**Exercise brief:** Return every line of the listing below that contains the string "Viewport", and treat uppercase and lowercase as different.

**Item coordinate data:**
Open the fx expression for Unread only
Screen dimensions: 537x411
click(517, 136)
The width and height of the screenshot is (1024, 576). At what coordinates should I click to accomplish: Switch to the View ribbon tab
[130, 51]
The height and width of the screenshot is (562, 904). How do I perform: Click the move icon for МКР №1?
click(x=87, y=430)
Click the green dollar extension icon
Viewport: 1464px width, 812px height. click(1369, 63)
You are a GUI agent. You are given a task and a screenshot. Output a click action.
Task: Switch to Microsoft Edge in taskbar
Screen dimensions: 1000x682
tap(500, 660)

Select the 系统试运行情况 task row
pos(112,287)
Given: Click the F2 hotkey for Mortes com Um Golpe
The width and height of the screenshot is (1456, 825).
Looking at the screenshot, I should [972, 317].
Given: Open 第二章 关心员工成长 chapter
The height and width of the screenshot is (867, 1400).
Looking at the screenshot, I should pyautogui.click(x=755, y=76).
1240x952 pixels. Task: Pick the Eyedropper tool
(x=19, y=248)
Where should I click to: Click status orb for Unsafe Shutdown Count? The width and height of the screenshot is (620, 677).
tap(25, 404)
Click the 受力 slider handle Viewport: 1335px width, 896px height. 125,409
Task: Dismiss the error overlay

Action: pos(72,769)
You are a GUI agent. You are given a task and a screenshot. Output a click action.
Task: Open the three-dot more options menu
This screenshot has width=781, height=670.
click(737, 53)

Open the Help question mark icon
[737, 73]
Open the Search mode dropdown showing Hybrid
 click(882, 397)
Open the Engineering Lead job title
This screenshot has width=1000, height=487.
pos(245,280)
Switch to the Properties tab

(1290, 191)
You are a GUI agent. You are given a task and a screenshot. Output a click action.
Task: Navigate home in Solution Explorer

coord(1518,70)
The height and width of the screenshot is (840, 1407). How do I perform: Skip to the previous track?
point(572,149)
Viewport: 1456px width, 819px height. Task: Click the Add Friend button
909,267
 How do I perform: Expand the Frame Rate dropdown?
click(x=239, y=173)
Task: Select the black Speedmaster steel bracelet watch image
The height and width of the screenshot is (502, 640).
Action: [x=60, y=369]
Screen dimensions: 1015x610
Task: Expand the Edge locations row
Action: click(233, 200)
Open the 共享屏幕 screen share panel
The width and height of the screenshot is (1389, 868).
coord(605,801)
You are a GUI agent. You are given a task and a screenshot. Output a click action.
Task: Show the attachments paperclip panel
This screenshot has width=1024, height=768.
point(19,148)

**Written solution:**
Viewport: 1464px width, 812px height. click(1369, 63)
Click the 受力 slider handle Viewport: 1335px width, 896px height. 125,409
Viewport: 1456px width, 819px height. Task: Click the Add Friend button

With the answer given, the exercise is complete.